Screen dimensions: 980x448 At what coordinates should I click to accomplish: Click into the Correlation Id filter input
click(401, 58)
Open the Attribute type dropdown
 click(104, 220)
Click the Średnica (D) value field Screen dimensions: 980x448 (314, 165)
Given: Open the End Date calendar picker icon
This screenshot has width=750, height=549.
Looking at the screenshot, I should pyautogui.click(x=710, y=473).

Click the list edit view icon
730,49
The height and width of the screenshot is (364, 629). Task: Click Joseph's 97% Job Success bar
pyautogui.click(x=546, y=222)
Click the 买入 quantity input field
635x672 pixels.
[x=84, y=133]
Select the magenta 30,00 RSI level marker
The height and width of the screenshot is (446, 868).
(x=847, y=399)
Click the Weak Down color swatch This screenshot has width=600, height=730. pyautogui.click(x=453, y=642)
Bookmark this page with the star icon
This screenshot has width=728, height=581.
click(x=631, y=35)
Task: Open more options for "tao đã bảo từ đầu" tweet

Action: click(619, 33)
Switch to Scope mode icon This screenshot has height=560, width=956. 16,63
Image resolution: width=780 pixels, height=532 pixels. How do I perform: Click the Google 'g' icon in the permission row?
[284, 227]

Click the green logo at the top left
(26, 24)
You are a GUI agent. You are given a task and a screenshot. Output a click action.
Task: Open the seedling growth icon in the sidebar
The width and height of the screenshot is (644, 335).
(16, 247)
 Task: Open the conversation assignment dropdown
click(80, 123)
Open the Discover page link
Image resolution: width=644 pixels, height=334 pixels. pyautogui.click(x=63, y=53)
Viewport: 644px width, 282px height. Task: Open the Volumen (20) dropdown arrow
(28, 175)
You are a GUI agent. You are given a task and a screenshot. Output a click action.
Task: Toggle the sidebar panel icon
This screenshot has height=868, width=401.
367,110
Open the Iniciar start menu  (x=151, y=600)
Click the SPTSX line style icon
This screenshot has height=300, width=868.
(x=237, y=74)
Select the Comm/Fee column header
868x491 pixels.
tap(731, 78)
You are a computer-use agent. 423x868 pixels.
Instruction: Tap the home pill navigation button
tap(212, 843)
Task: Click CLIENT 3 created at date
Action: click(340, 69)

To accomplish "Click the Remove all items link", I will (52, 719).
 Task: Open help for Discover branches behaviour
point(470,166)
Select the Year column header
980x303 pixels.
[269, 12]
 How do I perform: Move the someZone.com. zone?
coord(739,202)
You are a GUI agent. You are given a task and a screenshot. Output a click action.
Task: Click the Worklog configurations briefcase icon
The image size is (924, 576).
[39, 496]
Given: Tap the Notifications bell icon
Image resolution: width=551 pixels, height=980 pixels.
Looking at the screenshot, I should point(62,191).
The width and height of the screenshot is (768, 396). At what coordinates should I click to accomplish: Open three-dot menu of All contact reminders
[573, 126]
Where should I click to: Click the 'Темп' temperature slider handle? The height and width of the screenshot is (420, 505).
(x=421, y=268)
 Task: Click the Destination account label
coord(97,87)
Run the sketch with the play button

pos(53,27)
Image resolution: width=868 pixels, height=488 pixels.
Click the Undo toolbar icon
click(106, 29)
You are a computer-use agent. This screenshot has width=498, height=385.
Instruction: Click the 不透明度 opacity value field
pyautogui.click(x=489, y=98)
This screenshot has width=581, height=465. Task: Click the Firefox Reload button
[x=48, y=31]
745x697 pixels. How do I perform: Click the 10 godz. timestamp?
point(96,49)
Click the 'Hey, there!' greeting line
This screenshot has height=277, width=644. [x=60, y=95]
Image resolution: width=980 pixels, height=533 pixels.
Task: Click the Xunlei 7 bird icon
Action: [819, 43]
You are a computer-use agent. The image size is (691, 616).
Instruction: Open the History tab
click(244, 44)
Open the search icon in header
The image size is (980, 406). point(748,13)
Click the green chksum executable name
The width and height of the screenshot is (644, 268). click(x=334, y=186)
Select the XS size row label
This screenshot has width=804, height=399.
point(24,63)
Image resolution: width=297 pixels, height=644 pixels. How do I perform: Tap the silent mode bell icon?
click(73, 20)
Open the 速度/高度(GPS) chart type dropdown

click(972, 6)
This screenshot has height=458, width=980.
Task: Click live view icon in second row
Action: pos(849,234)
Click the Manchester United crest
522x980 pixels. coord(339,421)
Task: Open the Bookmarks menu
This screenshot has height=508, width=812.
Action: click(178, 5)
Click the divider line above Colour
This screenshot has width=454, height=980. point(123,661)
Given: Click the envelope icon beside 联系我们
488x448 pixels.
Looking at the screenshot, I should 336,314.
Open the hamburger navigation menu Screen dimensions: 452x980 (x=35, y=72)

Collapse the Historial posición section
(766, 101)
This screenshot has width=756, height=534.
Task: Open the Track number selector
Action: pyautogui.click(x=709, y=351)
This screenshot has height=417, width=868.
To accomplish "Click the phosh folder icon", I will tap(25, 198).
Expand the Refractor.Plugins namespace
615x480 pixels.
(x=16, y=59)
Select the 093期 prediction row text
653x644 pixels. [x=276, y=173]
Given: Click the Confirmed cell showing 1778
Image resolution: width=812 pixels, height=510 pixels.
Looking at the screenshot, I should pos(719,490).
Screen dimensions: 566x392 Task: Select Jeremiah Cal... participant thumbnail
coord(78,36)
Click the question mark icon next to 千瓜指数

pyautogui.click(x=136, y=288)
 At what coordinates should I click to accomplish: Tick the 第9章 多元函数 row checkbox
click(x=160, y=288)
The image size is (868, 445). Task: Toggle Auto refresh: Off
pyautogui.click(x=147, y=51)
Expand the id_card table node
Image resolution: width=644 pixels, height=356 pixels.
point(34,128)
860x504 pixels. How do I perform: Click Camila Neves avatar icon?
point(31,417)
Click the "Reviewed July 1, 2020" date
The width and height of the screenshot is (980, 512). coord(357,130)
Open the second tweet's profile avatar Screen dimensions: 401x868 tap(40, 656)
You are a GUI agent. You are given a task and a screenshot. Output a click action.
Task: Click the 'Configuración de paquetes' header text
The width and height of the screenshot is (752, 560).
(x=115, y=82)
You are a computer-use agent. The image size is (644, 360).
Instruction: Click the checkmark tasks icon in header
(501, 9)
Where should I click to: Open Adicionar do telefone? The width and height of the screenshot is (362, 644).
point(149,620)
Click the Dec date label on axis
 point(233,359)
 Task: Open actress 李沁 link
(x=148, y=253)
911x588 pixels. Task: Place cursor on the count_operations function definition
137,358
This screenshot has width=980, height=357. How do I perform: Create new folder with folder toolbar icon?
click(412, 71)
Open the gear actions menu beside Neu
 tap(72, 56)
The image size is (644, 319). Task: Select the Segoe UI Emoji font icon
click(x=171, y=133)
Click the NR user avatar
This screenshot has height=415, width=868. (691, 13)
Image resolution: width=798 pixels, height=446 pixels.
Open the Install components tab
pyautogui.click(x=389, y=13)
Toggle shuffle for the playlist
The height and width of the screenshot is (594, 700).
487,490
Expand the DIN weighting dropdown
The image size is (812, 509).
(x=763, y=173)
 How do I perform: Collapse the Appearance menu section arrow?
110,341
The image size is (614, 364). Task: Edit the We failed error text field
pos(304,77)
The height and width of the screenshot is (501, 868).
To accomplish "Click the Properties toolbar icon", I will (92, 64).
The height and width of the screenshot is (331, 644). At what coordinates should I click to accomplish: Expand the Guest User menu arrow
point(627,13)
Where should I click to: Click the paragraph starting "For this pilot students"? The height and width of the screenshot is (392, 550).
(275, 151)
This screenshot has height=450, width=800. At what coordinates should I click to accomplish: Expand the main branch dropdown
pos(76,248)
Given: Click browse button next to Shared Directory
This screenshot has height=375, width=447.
☆ ☆ ☆
■ EXERCISE DIRECTIONS
The answer must consist of every line from the entries that holds the string "will".

■ EXERCISE RESULT
To accomplish "Click the Remove all items link", I will (52, 719).
To accomplish "Click the phosh folder icon", I will tap(25, 198).
To accomplish "Click the Properties toolbar icon", I will (92, 64).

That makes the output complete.